Bei den drei Vorständen sah das Gericht dagegen eine klare Verantwortung, weil der Kredit nicht besichert gewesen sei und es vor der Zeichnung der Schuldverschreibungen keine gründliche finanzielle Prüfung gegeben habe. Bei Braun und dem Finanzvorstand leitete die Kammer eine Verantwortlichkeit direkt aus ihren Ressortzuständigkeiten ab. Bei der Produktvorständin argumentierte das Gericht, dass sie nach fragwürdigen Vorgehensweisen bei der Kreditvergabe hätte misstrauisch werden müssen. Die Pflichtverletzungen seien "jedenfalls fahrlässig" begangen worden.
Manager-Haftpflicht zahlt nicht bei Straftaten
Wie viel Geld der Insolvenzverwalter letztlich vereinnahmen kann, bleibt ungewiss. Die Manager haften zwar mit ihrem Privatvermögen, es ist fraglich, dass dieses für den in Rede stehenden Schadensersatz ausreicht. Wirecard hatte für die Vorstände und Aufsichtsräte auch eine Manager-Haftpflicht abgeschlossen, die die geforderte Summe decken könnte. Bei Straftaten von Managern greift diese aber nicht.

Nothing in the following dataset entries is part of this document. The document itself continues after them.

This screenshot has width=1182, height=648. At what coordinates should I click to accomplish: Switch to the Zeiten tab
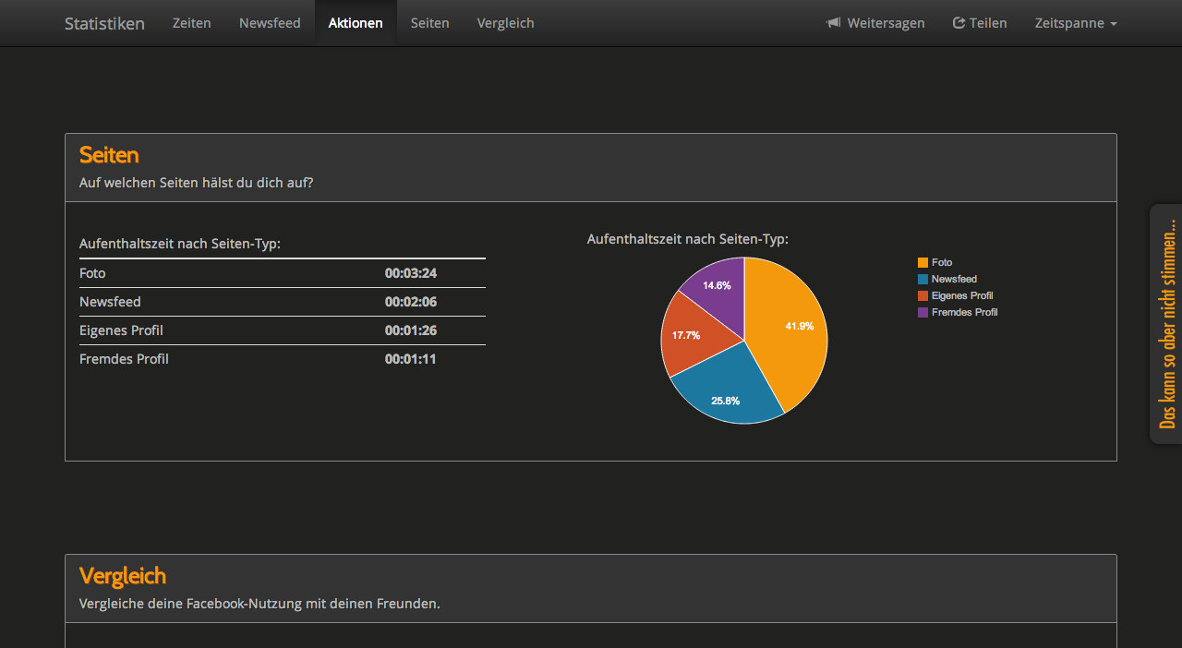click(191, 23)
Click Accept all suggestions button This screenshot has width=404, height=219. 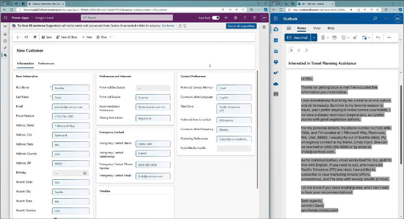coord(241,26)
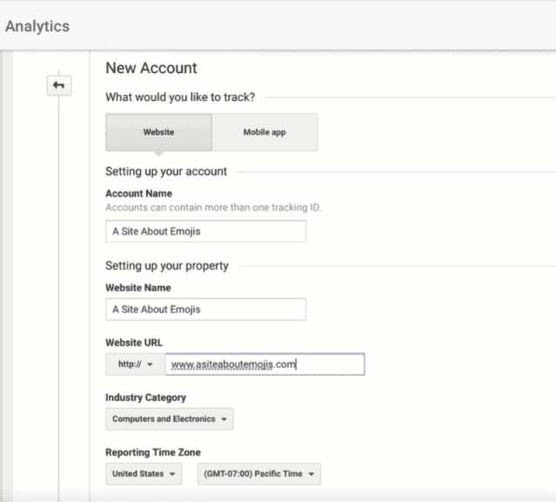Viewport: 556px width, 502px height.
Task: Expand the Industry Category dropdown
Action: tap(170, 419)
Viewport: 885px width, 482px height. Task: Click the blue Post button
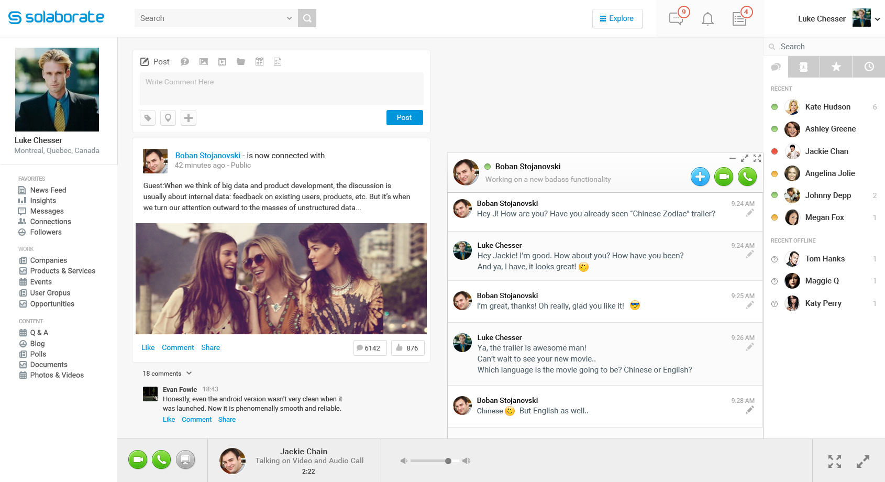404,118
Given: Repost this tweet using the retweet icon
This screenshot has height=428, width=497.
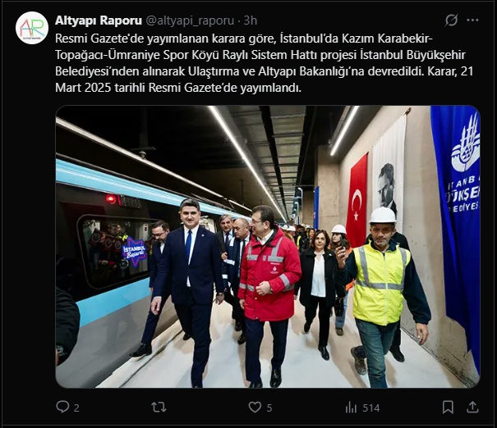Looking at the screenshot, I should 159,408.
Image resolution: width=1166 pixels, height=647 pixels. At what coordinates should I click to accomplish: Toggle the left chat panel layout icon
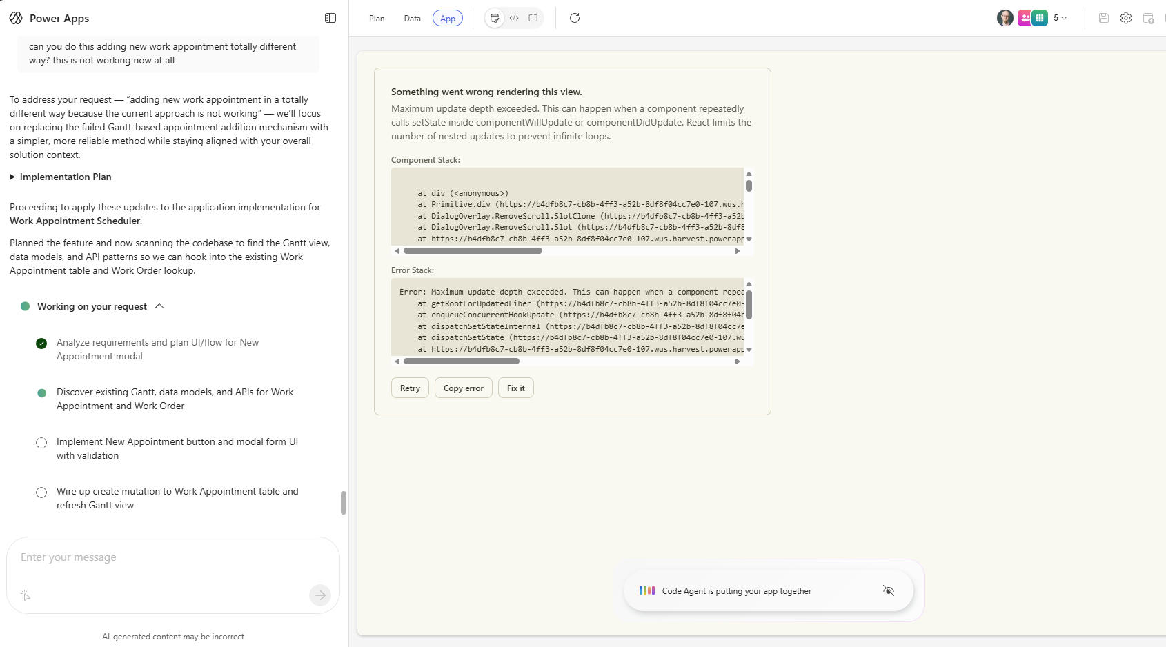click(x=330, y=18)
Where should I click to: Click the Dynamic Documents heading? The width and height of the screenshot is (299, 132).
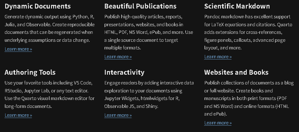click(x=38, y=6)

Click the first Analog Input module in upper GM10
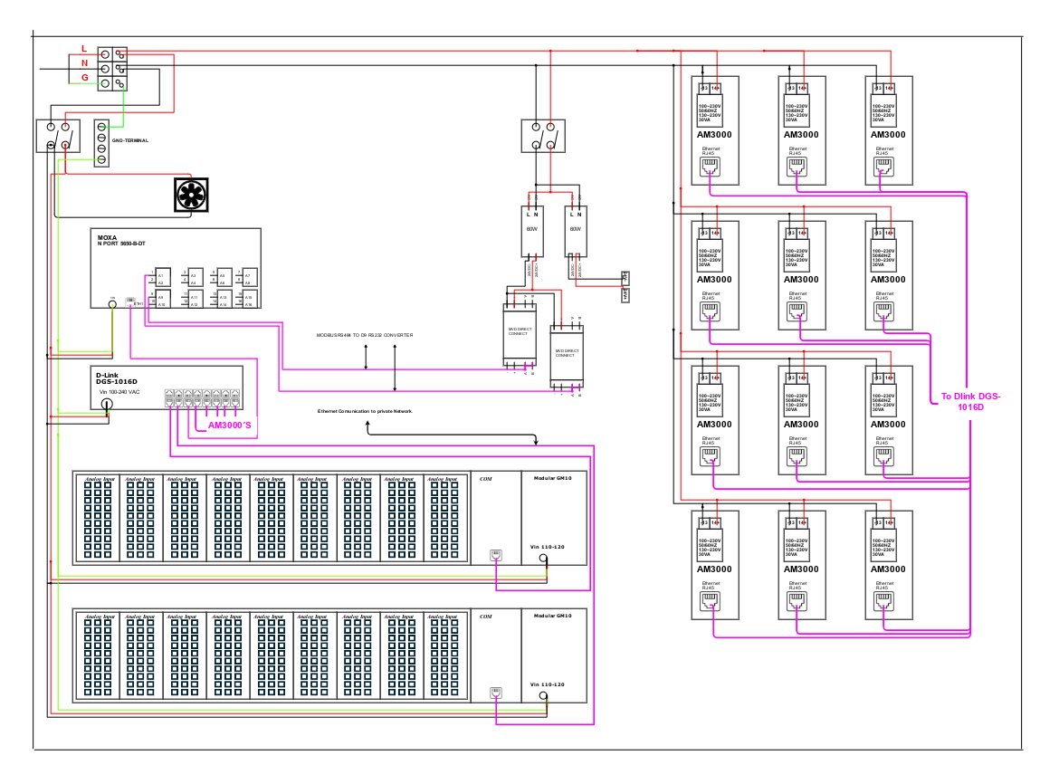96,518
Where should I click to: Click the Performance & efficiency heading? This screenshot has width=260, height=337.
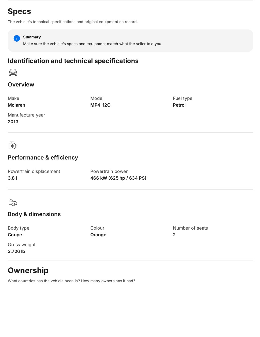[43, 158]
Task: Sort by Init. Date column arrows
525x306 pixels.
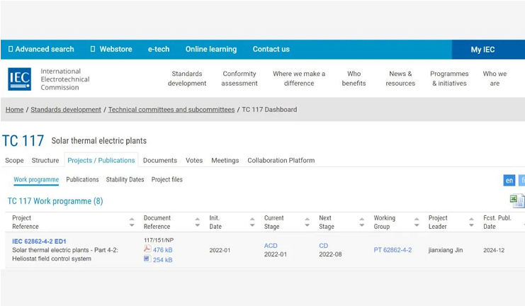Action: click(x=252, y=222)
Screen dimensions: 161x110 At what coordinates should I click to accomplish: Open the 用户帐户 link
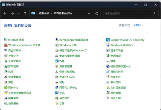pyautogui.click(x=64, y=98)
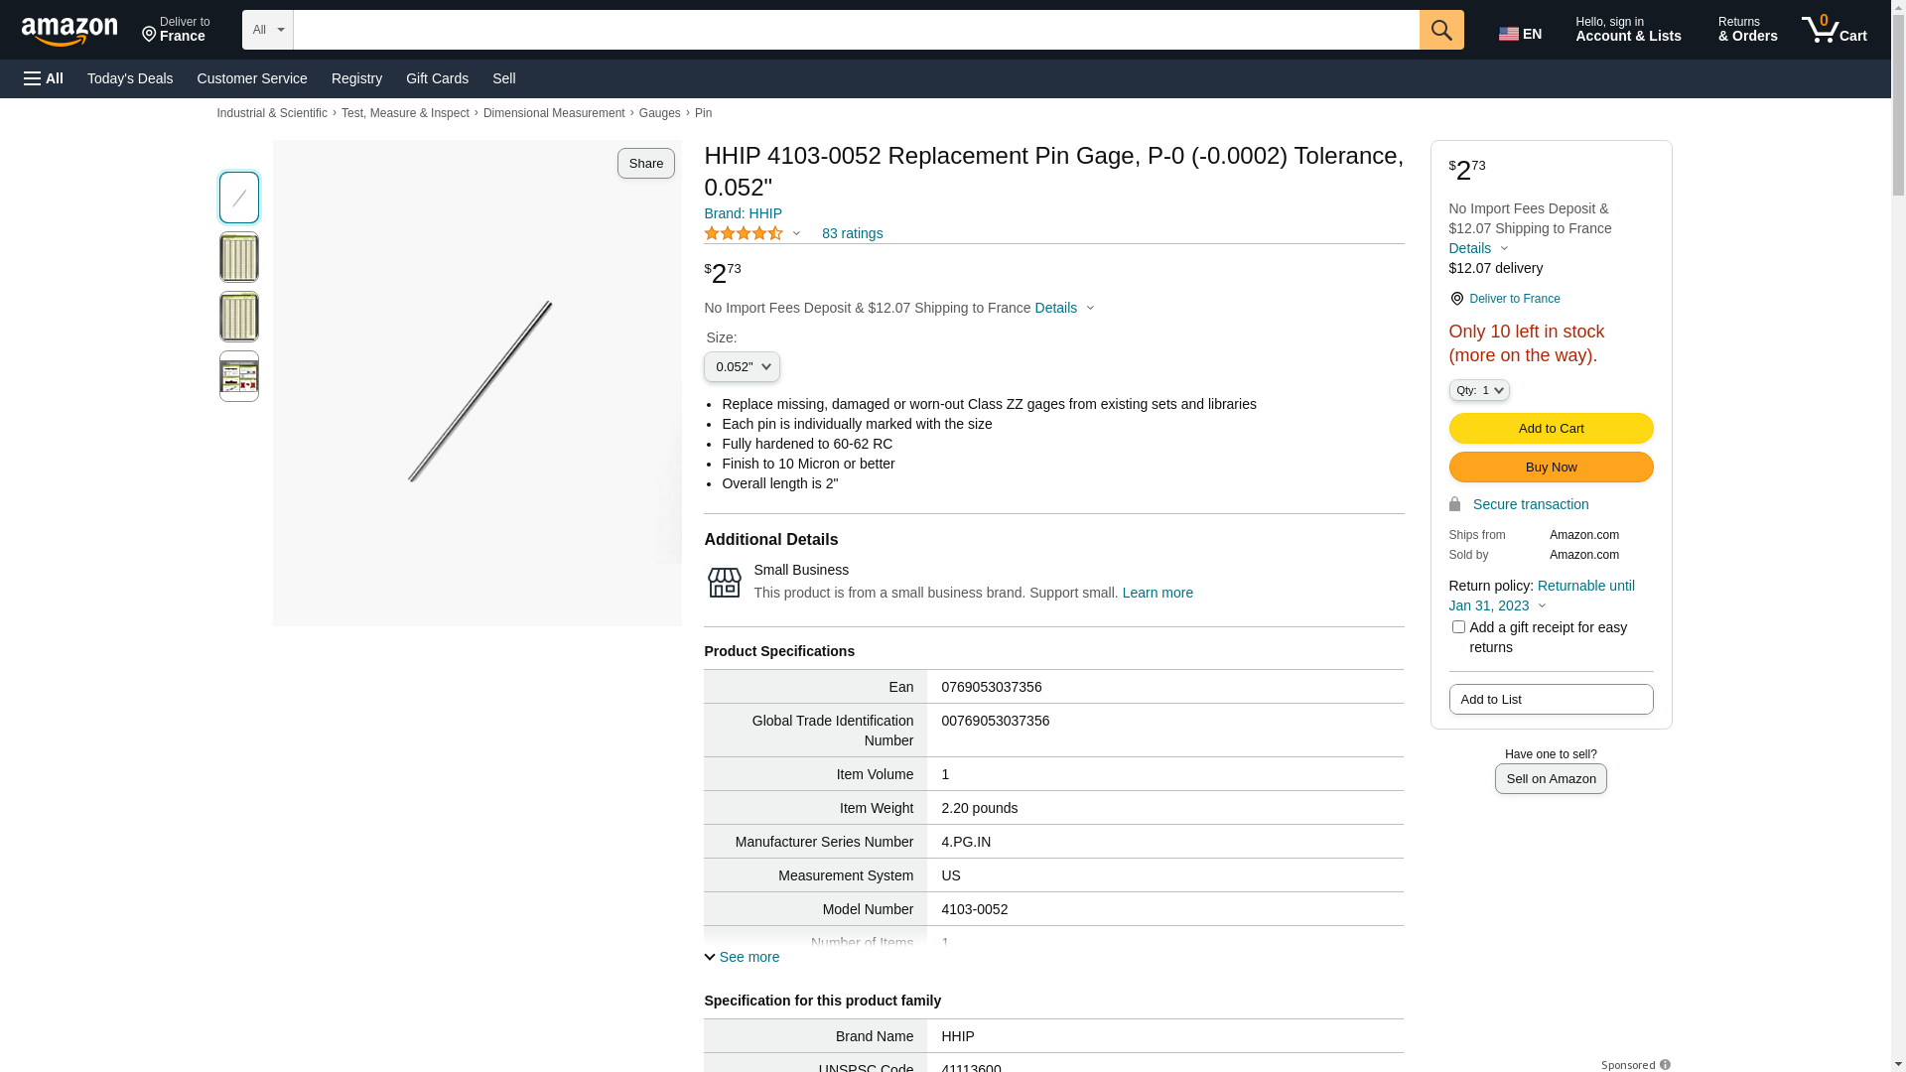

Braun steht, mit zwei anderen Managern, seit Dezember 2022 auch wegen Betrugsverdachts vor Gericht. Der ehemalige Vertriebsvorstand Jan Marsalek ist untergetaucht. Dem ehemaligen stellvertretenden Aufsichtsratschef Stefan Klestil werden keine Straftaten vorgeworfen. Klestils Anwälte zeigten sich nach der Entscheidung zufrieden. Ein Sprecher des Insolvenzverwalters wollte das Urteil nicht kommentieren.